··· Stored data

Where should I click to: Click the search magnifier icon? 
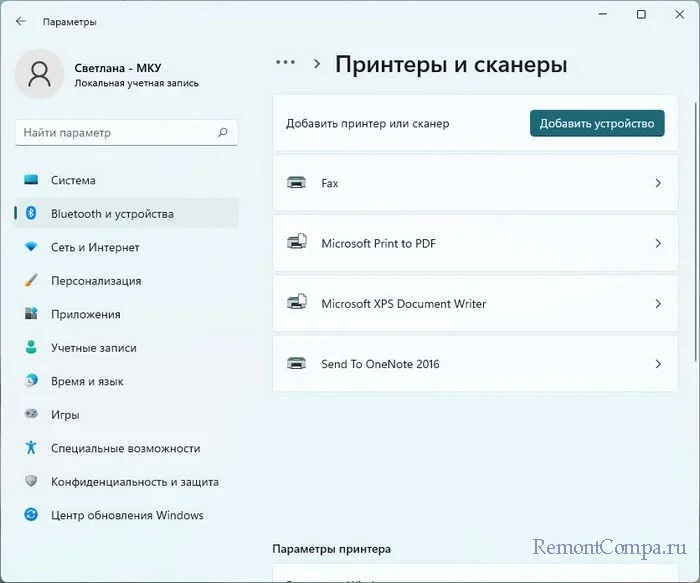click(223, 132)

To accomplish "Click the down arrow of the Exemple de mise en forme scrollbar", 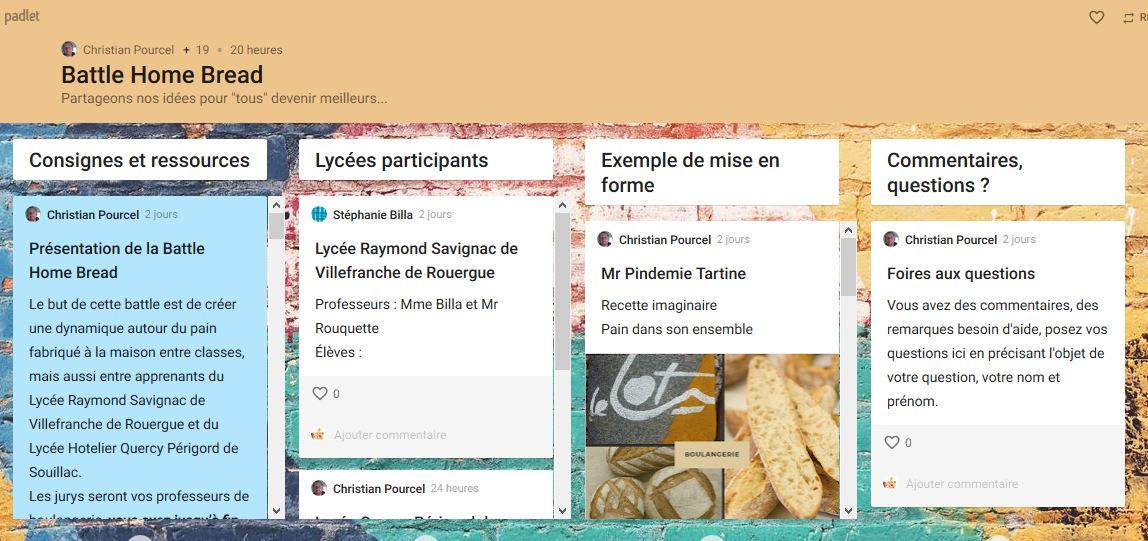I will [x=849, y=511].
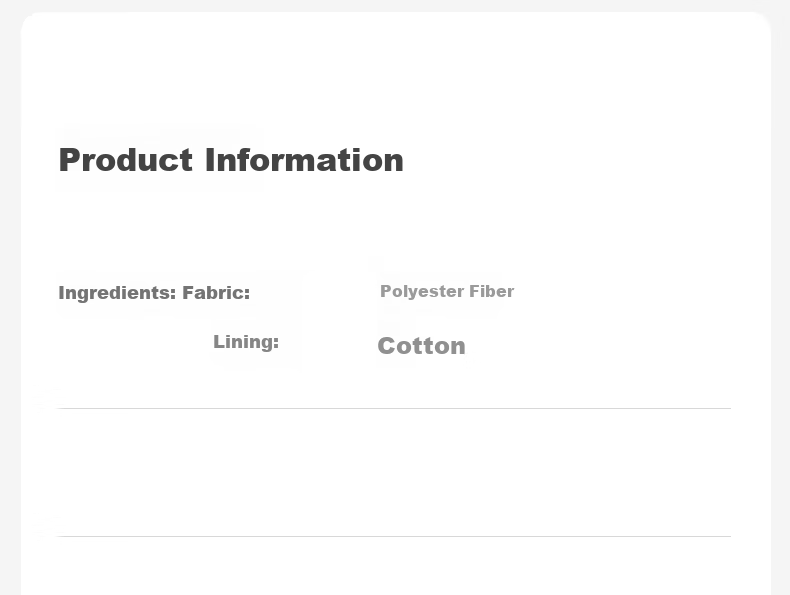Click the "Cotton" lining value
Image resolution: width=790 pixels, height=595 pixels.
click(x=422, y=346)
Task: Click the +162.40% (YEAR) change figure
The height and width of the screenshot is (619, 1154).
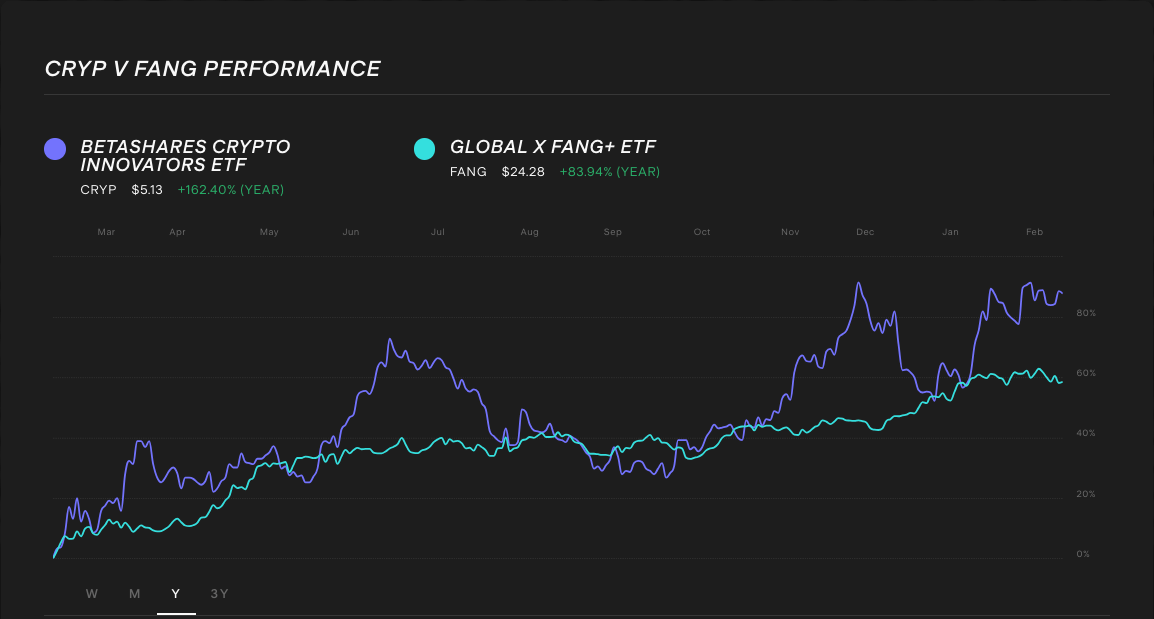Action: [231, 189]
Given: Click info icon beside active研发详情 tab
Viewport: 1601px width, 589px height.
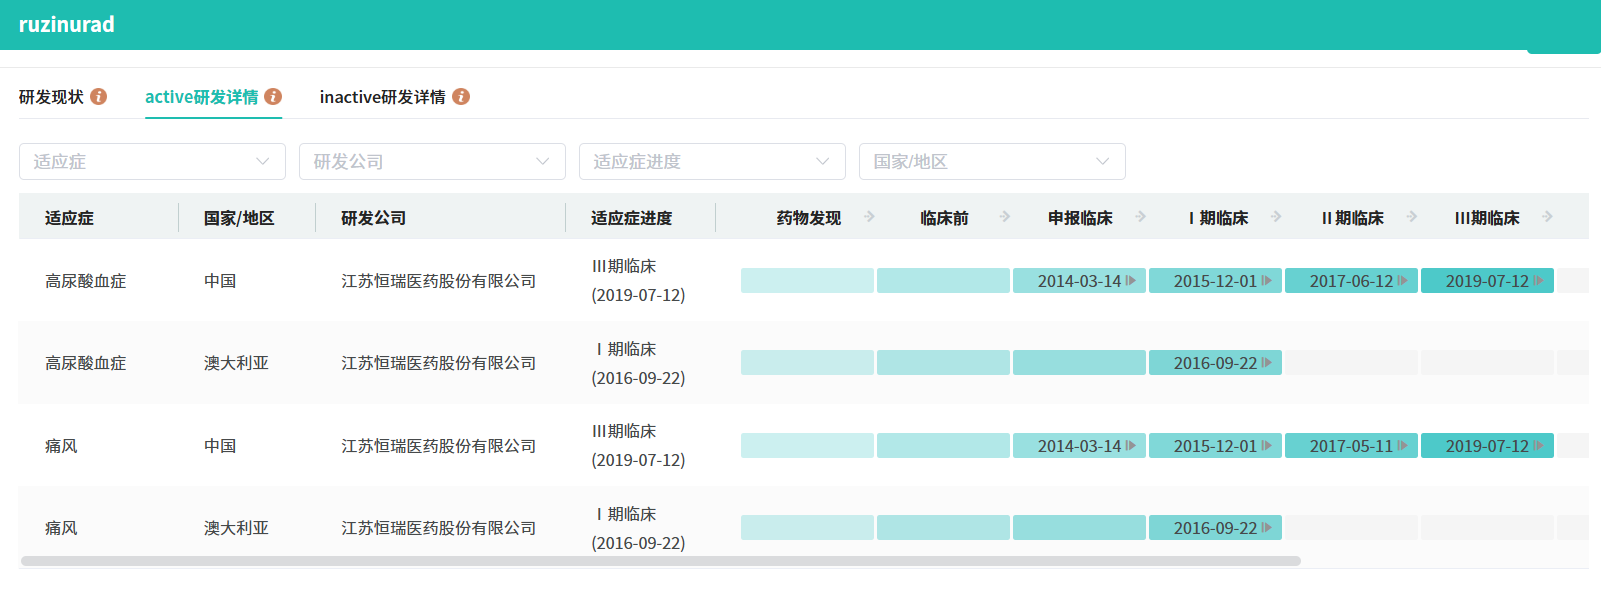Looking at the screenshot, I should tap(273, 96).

······

Short exercise: Recast the items from the line containing "Task: Click the +162.40% (YEAR) change figure" through the last line of the items, inclusive, as a numbered list. Omit any blank lines and leave out the pictures.

The answer:
1. Task: Click the +162.40% (YEAR) change figure
2. The height and width of the screenshot is (619, 1154).
3. Action: [231, 189]
4. Given: Click info icon beside active研发详情 tab
5. Viewport: 1601px width, 589px height.
6. Looking at the screenshot, I should tap(273, 96).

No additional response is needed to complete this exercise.